Traditional architecture
Borah says that this is not the first fire of this kind in the area. The wooden structures are historically important, but they need renovation. Uzan Bazaar, another market that consisted of wooden structures, burned to the ground in a similar fire in 2013. The oldest marketplace to come up by the banks of the Brahmaputra in the 1800s, it originally sold only fish but later transitioned to selling everything from stationery goods to electricals.
Traditional Assam-style houses are built using local wood that can burn easily and are found in both rural and urban areas across the northeastern states of India.

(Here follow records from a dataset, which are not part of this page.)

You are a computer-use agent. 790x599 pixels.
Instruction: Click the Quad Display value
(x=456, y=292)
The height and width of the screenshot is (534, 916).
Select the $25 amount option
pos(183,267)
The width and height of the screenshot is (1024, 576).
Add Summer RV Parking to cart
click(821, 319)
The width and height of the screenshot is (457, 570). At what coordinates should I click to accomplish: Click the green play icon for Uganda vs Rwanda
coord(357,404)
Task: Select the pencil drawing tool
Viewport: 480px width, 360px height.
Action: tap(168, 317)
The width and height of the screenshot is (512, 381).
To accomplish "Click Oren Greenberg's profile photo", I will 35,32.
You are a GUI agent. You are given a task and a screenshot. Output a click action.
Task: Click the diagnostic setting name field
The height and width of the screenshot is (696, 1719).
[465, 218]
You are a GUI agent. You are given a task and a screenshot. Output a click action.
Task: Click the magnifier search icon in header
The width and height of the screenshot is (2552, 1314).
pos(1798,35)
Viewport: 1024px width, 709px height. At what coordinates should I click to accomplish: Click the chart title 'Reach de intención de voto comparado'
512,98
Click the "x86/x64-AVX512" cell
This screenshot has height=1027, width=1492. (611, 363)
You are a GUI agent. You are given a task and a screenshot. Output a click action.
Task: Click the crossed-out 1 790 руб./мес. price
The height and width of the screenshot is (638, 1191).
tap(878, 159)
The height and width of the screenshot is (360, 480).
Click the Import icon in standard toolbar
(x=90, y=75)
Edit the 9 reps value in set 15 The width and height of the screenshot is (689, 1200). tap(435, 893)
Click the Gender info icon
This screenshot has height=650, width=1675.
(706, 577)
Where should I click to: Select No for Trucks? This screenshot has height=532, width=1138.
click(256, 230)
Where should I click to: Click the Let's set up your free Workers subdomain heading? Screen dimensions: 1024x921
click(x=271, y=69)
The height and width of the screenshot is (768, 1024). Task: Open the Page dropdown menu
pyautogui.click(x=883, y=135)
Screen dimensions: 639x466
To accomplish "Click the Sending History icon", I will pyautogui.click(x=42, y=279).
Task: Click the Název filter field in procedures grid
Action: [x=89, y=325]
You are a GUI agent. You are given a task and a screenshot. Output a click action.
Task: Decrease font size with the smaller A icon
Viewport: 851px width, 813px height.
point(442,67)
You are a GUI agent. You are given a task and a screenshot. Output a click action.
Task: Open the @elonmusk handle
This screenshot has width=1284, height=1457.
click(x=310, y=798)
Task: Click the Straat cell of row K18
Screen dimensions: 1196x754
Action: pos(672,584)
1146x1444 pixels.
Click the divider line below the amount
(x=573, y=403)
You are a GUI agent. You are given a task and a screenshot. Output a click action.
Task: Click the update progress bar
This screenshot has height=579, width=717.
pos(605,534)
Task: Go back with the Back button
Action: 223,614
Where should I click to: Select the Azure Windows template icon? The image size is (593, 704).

They were developed indigenously to cope with earthquakes in this seismologically active region.
The original designers of these houses were not blind to their vulnerability to fire. A typical Assam house has an open space or verandah that separates the kitchen from the rest of the house to prevent fire accidents. They are also not meant to share walls with adjacent buildings to prevent fire from spreading, a rule that is rarely ever observed in the congested market area.
“Remodelling of the market and the old structures is the need of the hour,” said Anurag Singh, the Vice Chairman of Guwahati Metropolitan Development Authority. “If the government takes the initiative, we will fully support it. It requires a master plan and it must be a joint effort.”